S03.1 · Financial Services & Capital Markets

Banking & Depository Institutions

Deposit-taking banks and their $7T+ global revenue pool, as agentic AI automates KYC, underwriting and back-office operations.

S03.1

What is on this page. Market structure, and how AI is reshaping this segment. Ownership, buyer universes, transaction comparables and deal-timing analysis are maintained privately by El Dorado Capital and are not published.

Deposit-taking institutions are the core of global banking: roughly $7.0-7.3T in 2024 revenue (McKinsey Global Banking Annual Review 2025) on total system assets exceeding $180T. The development that matters most right now is not the rate cycle. It is agentic AI moving from pilot to production inside KYC/AML, underwriting and back-office reconciliation — and the operations headcount cost it collapses is falling faster than the branch-distribution moat that has historically protected deposit franchises.

Market structure

Revenue grew ~9% in 2023-2024, almost entirely a rate story, and McKinsey projects deceleration to low-to-mid single digits as net interest margins normalize and industry return on equity settles near 11-12%. The US and China are the largest national revenue pools, but they run on incompatible regulatory architectures — Basel III/IV capital rules and dual state/federal chartering in the US, single-market passporting across the EU, state-linked banking systems across much of Asia. Cross-border scale is therefore harder than the revenue map suggests; a charter or passport that works in one jurisdiction rarely transfers cleanly to another.

Concentration splits in two. The top four to five US banks hold outsized deposit share; beneath them, roughly 4,000 US community and regional banks — plus thousands more internationally — compete on relationship density, not scale. Upstream sit wholesale funding markets and core banking technology vendors; downstream, payments networks, wealth and asset management, and insurance distribution. The economics are net-interest-margin economics: high capital intensity through regulatory capital ratios, recurring interest income, and a profile that has little in common with fee- or subscription-based financial businesses. Charter and licensing gating is the primary barrier to entry, and it is the real one.

How AI is reshaping this segment

Where does the adjacent money sit? In payments, wealth management, specialty consumer lending and capital markets — businesses banks either compete with directly or increasingly want to own outright, because NIM-only exposure has become a less attractive place to hold capital. Diversifying into fee income defends against margin compression. Cross-selling wealth, lending and payments products into an existing deposit base is where the new dollars come from, and it is where AI is doing the most immediate commercial work — agentic systems can now originate and service adjacent products against a bank's own customer data without proportional headcount growth. That is a reallocation of the customer's wallet toward the bank rather than net-new spend, and it accrues to whoever holds the deposit relationship.

Operationally, the shift is furthest along in KYC/AML screening, credit underwriting workflows and back-office reconciliation, where agentic AI performs tasks that previously required entire compliance and operations departments. That compresses the branch and operations cost line — historically one of the largest fixed-cost blocks on a bank's income statement — and it chips at the branch-distribution moat that protected incumbent deposit franchises for a century. A loan underwritten in minutes rather than days needs no branch visit.

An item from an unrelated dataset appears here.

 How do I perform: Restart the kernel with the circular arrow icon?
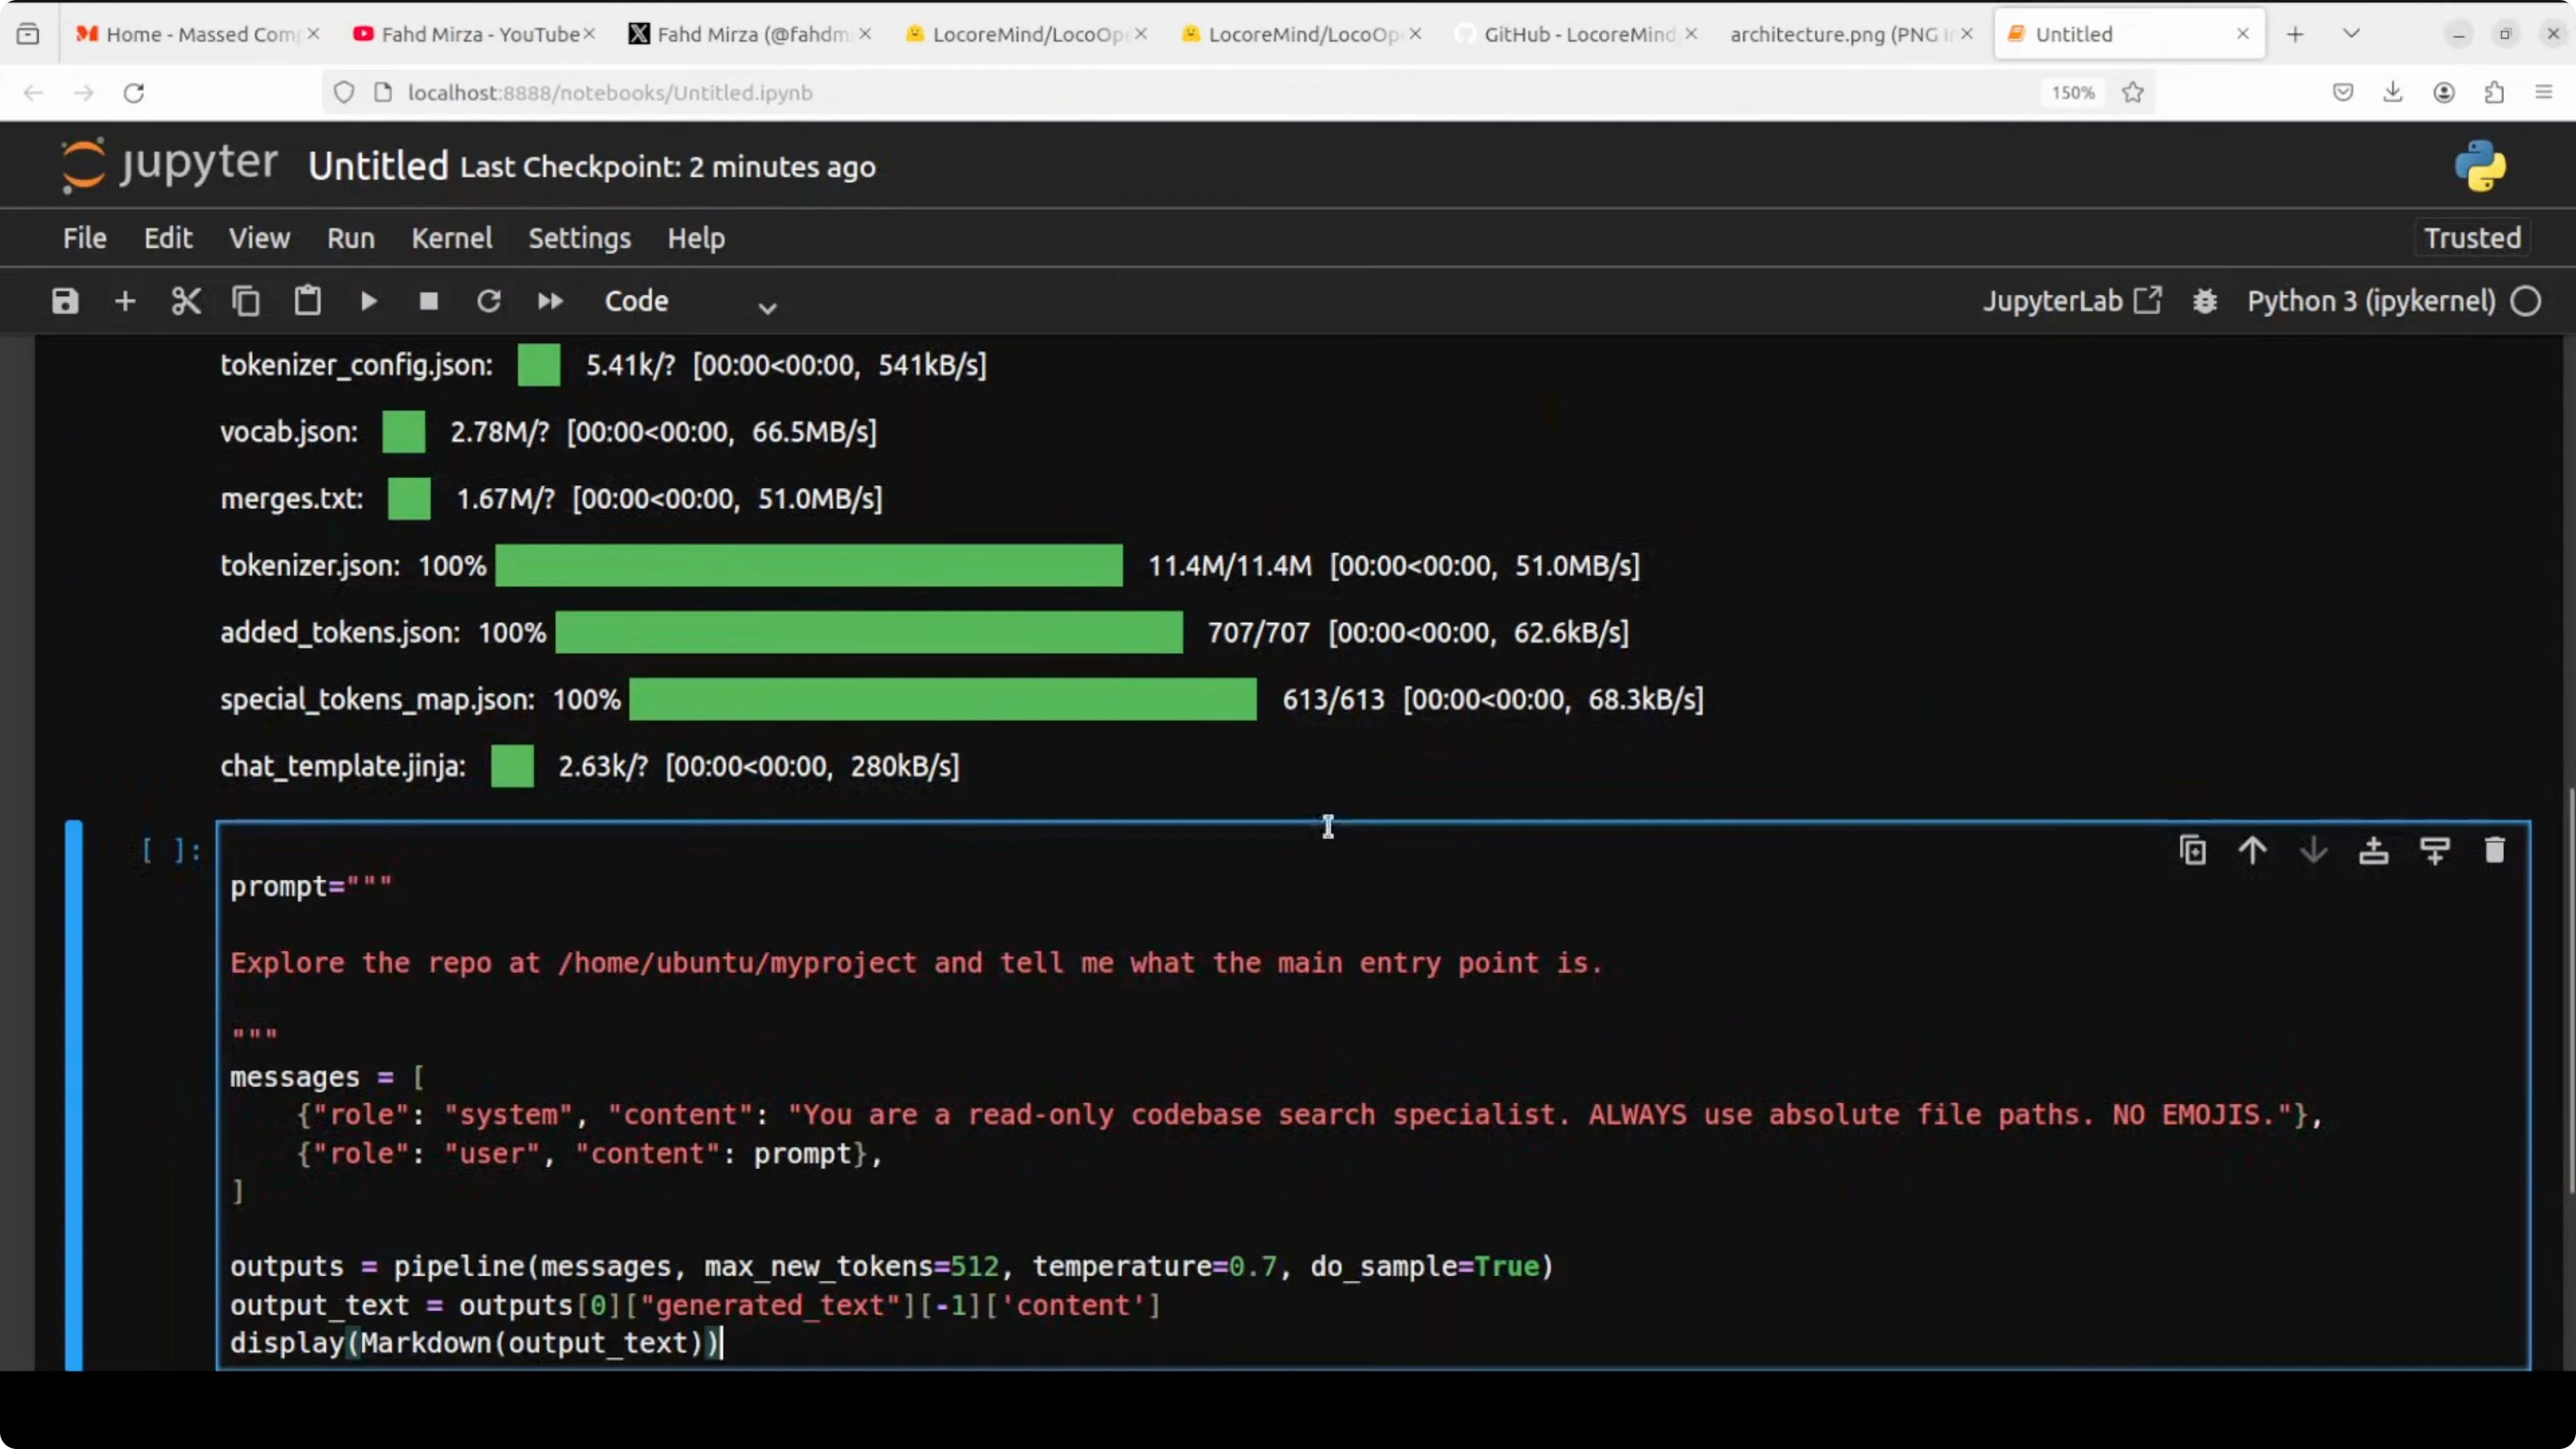489,301
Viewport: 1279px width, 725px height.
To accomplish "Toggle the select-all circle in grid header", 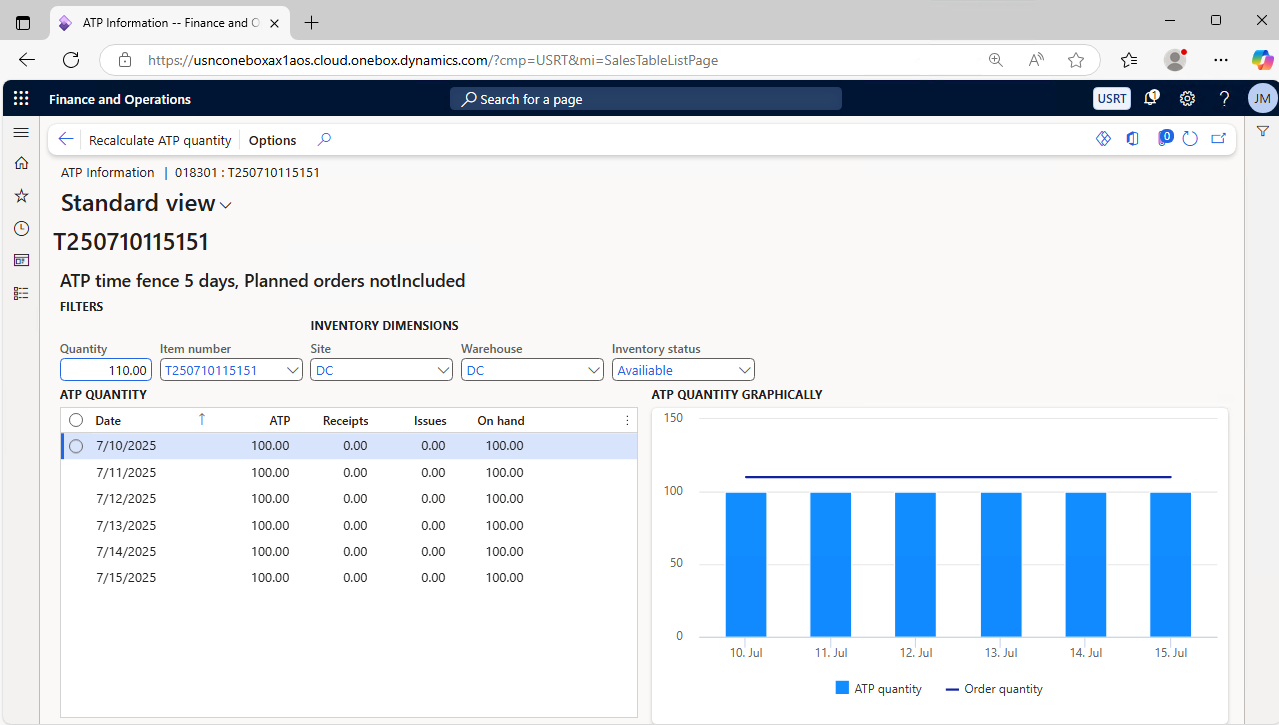I will (x=76, y=420).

Two competitive categories are forming in response. AI-native neobanks carry no legacy branch infrastructure and no core-system debt, so their unit economics on account acquisition and servicing look structurally different from an incumbent's. And core-banking infrastructure providers — the technology layer underneath deposit-taking, lending and payments — are becoming strategically important on their own terms, because whoever controls the AI-native core system sets the pace at which incumbents can automate.

The timeline is uneven. Operations automation is already underway and compounding quarter over quarter. Core-system disruption is the harder, more structural shift — likely a 5-10 year process, gated less by the technology than by the regulatory drag of migrating a chartered deposit institution's core infrastructure without interrupting service or breaching capital and reporting requirements.